Hi all. This is from a Putin's speech. What situation is the сложившейся? Yandex translate says "In the current situation", but it perplexes me with the next "current" adjective: текущая.

Thanks in advance.


----------



## GCRaistlin

Это то же самое, только канцелярским языком.


----------



## nizzebro

It means "In this situation" in the sense of "under the circumstances".
Сложившаяся means such that has developed as 'formed by summing of some factors preceding'.
сложить - "to make lying together": to pile up,  to add up
 + ся (reflexive meaning)
Still, that is a formal cliche so the sense of development is not so significant.


----------



## Vovan

"*В текущей ситуации*" (=currently, as of now; in the present situation) may emphasize the temporariness/oddity/indefiniteness of the current situation, while "*в сложившейся ситуации*" (~"in the resulting circumstances; under the existing conditions") is often slightly negative and focused on the results of some past events that are actively affecting the present situation. 

For example:
_Утверждать что-то определенное в текущей ситуации пока рано. _(~As of now, it's too early to state anything definite. )​_В сложившейся ситуации выборов у нас не так много. _(~We don't have many options under the existing conditions.)​


----------



## GCRaistlin

Vovan said:


> Утверждать *что-то* определенное в текущей ситуации пока рано.


Что-либо.


Vovan said:


> В сложившейся ситуации выборов у нас не так много.

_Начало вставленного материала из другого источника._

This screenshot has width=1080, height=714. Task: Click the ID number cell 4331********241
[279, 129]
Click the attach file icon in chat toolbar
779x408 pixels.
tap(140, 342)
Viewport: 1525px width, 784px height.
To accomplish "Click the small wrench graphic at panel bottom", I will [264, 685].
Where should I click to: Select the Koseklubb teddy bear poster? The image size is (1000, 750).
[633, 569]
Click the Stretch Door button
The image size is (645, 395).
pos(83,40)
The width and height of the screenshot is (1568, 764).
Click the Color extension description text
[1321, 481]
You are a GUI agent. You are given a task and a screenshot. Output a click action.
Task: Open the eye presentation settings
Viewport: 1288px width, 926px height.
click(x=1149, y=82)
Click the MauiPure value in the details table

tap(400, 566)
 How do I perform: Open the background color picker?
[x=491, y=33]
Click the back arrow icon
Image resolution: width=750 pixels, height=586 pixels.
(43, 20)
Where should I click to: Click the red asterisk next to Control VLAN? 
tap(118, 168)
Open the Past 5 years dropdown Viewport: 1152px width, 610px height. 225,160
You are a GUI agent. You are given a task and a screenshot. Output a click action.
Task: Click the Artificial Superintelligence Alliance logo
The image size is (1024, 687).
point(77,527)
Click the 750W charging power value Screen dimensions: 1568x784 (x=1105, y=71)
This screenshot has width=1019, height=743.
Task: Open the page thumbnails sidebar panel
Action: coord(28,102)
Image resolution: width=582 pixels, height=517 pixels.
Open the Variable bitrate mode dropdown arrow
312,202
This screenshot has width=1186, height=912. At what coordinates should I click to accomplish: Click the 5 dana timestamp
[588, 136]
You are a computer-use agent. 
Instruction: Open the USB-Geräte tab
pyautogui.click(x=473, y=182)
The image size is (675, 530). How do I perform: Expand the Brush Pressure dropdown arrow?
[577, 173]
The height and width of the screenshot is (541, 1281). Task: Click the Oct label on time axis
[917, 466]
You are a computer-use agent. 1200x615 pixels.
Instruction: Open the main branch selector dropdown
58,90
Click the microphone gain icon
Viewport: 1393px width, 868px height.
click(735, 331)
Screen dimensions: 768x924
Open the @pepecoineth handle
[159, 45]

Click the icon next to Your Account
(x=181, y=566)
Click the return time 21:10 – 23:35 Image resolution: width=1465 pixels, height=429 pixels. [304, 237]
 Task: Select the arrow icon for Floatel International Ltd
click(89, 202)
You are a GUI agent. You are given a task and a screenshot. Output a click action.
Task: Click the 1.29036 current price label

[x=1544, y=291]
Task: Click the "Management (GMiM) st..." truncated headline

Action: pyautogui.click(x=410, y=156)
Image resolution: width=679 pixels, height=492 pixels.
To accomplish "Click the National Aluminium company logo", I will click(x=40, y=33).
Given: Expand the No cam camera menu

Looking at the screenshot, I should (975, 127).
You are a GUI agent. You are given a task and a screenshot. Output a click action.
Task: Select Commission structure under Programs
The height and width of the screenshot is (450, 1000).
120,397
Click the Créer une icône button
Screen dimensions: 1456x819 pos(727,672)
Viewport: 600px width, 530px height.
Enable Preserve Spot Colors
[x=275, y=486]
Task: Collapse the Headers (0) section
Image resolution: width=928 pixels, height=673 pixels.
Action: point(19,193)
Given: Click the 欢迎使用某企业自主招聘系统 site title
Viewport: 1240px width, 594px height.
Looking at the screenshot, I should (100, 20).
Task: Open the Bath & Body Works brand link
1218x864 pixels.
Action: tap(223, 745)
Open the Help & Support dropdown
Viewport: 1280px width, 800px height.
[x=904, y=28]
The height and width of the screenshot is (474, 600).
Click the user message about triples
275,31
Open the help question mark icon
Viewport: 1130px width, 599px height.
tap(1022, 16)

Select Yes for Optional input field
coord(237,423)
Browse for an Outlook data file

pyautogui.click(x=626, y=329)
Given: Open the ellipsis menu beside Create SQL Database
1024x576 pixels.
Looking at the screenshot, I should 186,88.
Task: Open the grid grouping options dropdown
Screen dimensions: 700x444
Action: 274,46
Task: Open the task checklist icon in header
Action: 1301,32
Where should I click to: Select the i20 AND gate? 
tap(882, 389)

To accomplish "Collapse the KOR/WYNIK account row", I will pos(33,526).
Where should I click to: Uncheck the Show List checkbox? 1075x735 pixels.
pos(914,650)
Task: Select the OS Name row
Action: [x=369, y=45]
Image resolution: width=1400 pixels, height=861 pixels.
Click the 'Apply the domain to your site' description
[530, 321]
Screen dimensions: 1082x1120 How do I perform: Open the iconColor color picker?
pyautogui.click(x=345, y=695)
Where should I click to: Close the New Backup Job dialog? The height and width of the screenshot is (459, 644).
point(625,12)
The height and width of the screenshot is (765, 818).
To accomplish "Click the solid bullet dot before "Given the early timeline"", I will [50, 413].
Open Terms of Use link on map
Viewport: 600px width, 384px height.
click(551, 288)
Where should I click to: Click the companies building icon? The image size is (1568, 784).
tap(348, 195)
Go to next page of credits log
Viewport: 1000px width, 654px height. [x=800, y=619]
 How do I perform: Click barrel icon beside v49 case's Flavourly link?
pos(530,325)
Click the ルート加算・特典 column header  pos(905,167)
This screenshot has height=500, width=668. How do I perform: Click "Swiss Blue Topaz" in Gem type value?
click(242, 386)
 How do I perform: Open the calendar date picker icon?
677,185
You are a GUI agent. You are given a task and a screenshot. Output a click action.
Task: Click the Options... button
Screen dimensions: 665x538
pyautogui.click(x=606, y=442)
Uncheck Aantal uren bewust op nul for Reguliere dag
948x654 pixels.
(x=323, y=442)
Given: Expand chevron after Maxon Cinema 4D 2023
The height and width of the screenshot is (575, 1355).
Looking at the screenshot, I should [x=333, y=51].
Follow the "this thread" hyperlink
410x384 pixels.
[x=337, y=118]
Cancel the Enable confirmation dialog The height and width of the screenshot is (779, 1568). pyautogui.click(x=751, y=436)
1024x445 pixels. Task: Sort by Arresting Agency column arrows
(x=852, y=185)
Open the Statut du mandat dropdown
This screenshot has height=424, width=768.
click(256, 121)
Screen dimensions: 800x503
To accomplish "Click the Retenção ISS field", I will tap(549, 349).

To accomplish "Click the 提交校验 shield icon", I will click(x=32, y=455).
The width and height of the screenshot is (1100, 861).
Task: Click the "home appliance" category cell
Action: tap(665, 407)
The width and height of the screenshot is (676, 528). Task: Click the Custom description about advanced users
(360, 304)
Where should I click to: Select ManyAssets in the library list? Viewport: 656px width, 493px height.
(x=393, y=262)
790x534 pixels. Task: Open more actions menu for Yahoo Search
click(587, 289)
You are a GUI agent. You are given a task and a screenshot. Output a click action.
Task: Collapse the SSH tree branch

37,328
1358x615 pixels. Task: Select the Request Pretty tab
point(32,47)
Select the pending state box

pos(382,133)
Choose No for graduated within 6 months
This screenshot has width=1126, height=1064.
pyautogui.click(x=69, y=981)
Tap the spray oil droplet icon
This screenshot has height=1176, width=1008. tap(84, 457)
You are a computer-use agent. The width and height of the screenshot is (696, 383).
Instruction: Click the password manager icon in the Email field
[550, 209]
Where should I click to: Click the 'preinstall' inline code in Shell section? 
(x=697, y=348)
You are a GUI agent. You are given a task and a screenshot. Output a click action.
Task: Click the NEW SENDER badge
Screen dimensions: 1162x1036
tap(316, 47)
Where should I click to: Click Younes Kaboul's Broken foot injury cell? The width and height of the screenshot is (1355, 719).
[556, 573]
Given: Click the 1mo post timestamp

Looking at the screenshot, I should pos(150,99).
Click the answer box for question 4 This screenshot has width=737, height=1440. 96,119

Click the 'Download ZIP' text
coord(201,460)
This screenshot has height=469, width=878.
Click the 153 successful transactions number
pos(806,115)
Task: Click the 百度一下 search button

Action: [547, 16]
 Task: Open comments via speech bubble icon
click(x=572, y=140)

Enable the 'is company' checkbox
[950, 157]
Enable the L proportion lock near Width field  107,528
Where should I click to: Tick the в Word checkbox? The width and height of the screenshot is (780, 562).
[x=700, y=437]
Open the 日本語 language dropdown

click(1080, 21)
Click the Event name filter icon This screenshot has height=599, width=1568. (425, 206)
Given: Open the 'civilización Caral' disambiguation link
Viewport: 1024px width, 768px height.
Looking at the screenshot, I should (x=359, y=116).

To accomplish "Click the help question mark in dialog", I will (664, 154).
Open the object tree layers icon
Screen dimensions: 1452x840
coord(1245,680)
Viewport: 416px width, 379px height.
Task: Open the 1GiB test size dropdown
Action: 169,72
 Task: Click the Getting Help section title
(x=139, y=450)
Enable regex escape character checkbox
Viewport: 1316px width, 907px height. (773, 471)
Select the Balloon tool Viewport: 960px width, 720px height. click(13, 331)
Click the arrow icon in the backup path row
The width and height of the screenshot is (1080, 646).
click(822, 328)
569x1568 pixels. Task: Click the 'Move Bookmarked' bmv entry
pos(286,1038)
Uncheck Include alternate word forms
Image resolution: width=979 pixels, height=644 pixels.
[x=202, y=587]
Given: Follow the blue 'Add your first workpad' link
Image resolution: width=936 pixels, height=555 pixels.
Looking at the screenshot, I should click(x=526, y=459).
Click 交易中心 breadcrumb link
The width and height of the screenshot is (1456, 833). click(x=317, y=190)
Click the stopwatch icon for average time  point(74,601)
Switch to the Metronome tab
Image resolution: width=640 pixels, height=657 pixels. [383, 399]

Это, простите, на каком языке?


----------



## Vovan

*GCRaistlin*, не мешало бы подкреплять свои суровые приговоры ссылками на источники норм: отвечать на вульгарную вкусовщину в мои планы не входит.


----------



## GCRaistlin

> Различие между местоимениями *что-то* и *что-нибудь* (соответственно *кто-то* и *кто-нибудь*) заключается в том, что частица *-то* придает значение *«неизвестно что или кто»*, а частица *-нибудь* придает значение *«безразлично что или кто»*. Ср.: _Он рассказывал *что-то* интересное. – Расскажите *что-нибудь* интересное; Он стал звать *кого-то* на помощь (неизвестно кого для лица говорящего) – Он стал звать *кого-нибудь* на помощь (безразлично кого)._ Ср. также в диалоге: – _Приходил *кто-нибудь* к нам сегодня? – Да, *кто-то* приходил._ Неопределенность местоимений с частицей *-нибудь* позволяет связывать их с предметом, еще не имеющимся налицо, отсюда возможность употреблять их при глаголе-сказуемом в форме будущего времени, повелительного или сослагательного наклонения, а также в вопросительных предложениях, например: _Я попытаюсь *что-нибудь* сделать для вас; Пошлите рукопись *кому-нибудь* на отзыв; Если бы *кто-нибудь* позвонил мне заранее, я бы знал что делать._


Розенталь Д.Э. и др. Справочник. ГЛАВА XXXIX

Выбор - возможность выбирать; наличие нескольких вариантов для выбора.
Выборы - демократическая процедура определения наиболее подходящего кандидата на какую-либо должность
выбор — Викисловарь

И - да, таки на _какую-либо_, а не на _какую-то_.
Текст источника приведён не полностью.